Il caso Childist per il suffragio senza limiti di età
Green European Journal
I bambini sopportano le conseguenze delle grandi crisi di oggi più di molti altri, eppure le loro preoccupazioni ed esperienze rimangono in gran parte invisibili nella vita politica. Una rivoluzione childist richiede di trasformare lo spazio politico per coltivare un senso più profondo della nostra interdipendenza sociale e naturale – inclusa la piena democratizzazione delle democrazie attraverso un suffragio senza età.
I bambini sopportano le conseguenze delle principali crisi di oggi più di molti altri, eppure le loro preoccupazioni ed esperienze restano per lo più invisibili nella vita politica. Una rivoluzione childist richiede di trasformare lo spazio politico per coltivare un senso più profondo della nostra interdipendenza sociale e naturale – inclusa la piena democratizzazione delle democrazie attraverso un suffragio senza età.
Le democrazie affrontano crisi quando le popolazioni perdono fiducia nella loro capacità di affrontare questioni fondamentali – come di solito accade in periodi di rapida industrializzazione, disuguaglianza sfrenata, depressione economica, migrazione di massa e guerra. Durante tali periodi, spesso retrocedono in appelli autoritari, ma tendono infine a evolversi in nuovi norme e pratiche democratiche.
La crisi mondiale della democrazia di oggi ruota attorno a questioni che riguardano centralmente uno dei gruppi sociali più disarmati: il terzo dell’umanità che sono i bambini. Sono soprattutto i bambini a subire i maggiori impatti del cambiamento climatico, sia immediatamente che a lungo termine.
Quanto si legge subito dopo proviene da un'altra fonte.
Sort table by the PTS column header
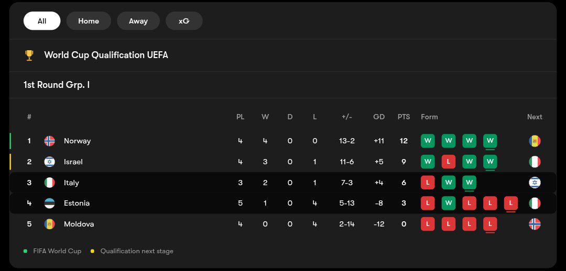Screen dimensions: 566x271 pos(404,117)
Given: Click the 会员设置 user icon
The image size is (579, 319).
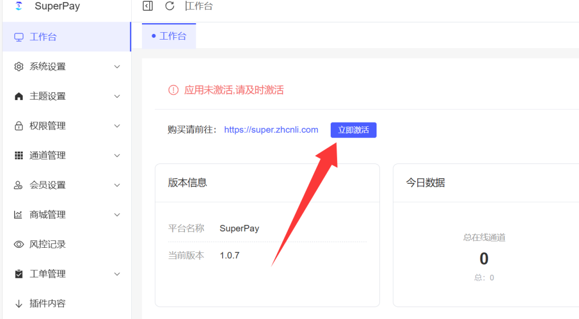Looking at the screenshot, I should click(19, 185).
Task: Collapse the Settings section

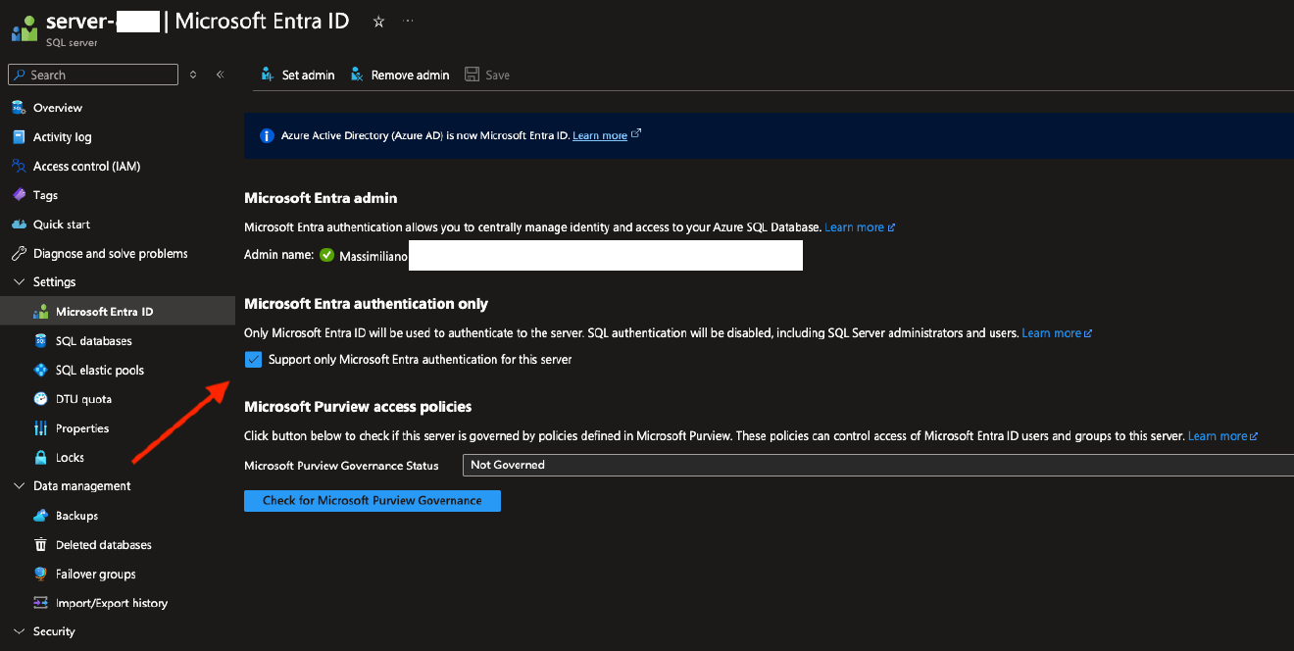Action: tap(19, 281)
I bambini in paesi ricchi e poveri soffrono in modo sproporzionato di povertà a causa del neoliberismo globale. I giovani muoiono in numeri elevati a causa di guerre moderne e terrorismo mirati ai civili. E sono i più colpiti dai modi in cui le nuove tecnologie digitali manipolano le informazioni e favoriscono la dipendenza tecnologica.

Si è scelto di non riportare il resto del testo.